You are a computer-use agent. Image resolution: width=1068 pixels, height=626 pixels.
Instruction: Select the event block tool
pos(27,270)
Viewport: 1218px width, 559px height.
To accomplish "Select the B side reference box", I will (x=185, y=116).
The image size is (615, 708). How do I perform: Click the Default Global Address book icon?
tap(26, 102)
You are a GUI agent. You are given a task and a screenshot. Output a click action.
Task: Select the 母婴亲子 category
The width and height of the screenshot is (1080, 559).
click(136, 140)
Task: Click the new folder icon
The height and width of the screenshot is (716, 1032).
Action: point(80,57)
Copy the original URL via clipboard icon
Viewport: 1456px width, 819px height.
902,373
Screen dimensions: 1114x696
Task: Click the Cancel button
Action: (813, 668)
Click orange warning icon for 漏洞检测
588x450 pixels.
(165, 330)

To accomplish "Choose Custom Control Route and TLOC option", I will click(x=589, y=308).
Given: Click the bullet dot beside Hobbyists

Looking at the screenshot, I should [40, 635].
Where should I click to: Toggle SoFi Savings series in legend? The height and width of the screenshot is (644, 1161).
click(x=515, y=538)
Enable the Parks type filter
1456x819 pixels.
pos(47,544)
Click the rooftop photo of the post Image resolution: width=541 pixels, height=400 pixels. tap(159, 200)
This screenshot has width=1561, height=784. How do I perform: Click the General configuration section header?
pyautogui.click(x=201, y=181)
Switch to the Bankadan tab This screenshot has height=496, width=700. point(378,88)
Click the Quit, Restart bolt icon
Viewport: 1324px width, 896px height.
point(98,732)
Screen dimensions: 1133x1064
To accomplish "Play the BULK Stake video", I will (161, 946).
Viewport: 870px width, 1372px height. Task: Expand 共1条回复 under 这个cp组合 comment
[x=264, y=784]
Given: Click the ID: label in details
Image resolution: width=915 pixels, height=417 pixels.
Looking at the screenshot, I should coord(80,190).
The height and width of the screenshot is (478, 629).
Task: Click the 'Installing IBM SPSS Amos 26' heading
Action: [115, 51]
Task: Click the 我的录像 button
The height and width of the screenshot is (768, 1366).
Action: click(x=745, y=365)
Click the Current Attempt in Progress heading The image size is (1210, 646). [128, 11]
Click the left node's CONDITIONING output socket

──────────────────────────────

Copy out the whole listing above word for word, keeping every line in its original order.

You are a computer-use agent. Image resolution: width=1068 pixels, height=626 pixels.
Instruction: Select the event block tool
pos(27,270)
Viewport: 1218px width, 559px height.
To accomplish "Select the B side reference box", I will (x=185, y=116).
The image size is (615, 708). How do I perform: Click the Default Global Address book icon?
tap(26, 102)
You are a GUI agent. You are given a task and a screenshot. Output a click action.
Task: Select the 母婴亲子 category
The width and height of the screenshot is (1080, 559).
click(136, 140)
Task: Click the new folder icon
The height and width of the screenshot is (716, 1032).
Action: point(80,57)
Copy the original URL via clipboard icon
Viewport: 1456px width, 819px height.
902,373
Screen dimensions: 1114x696
Task: Click the Cancel button
Action: (813, 668)
Click orange warning icon for 漏洞检测
588x450 pixels.
(165, 330)

To accomplish "Choose Custom Control Route and TLOC option", I will click(x=589, y=308).
Given: Click the bullet dot beside Hobbyists

Looking at the screenshot, I should [40, 635].
Where should I click to: Toggle SoFi Savings series in legend? The height and width of the screenshot is (644, 1161).
click(x=515, y=538)
Enable the Parks type filter
1456x819 pixels.
pos(47,544)
Click the rooftop photo of the post Image resolution: width=541 pixels, height=400 pixels. tap(159, 200)
This screenshot has width=1561, height=784. How do I perform: Click the General configuration section header?
pyautogui.click(x=201, y=181)
Switch to the Bankadan tab This screenshot has height=496, width=700. point(378,88)
Click the Quit, Restart bolt icon
Viewport: 1324px width, 896px height.
point(98,732)
Screen dimensions: 1133x1064
To accomplish "Play the BULK Stake video", I will (161, 946).
Viewport: 870px width, 1372px height. Task: Expand 共1条回复 under 这个cp组合 comment
[x=264, y=784]
Given: Click the ID: label in details
Image resolution: width=915 pixels, height=417 pixels.
Looking at the screenshot, I should coord(80,190).
The height and width of the screenshot is (478, 629).
Task: Click the 'Installing IBM SPSS Amos 26' heading
Action: [115, 51]
Task: Click the 我的录像 button
The height and width of the screenshot is (768, 1366).
Action: click(x=745, y=365)
Click the Current Attempt in Progress heading The image size is (1210, 646). [128, 11]
Click the left node's CONDITIONING output socket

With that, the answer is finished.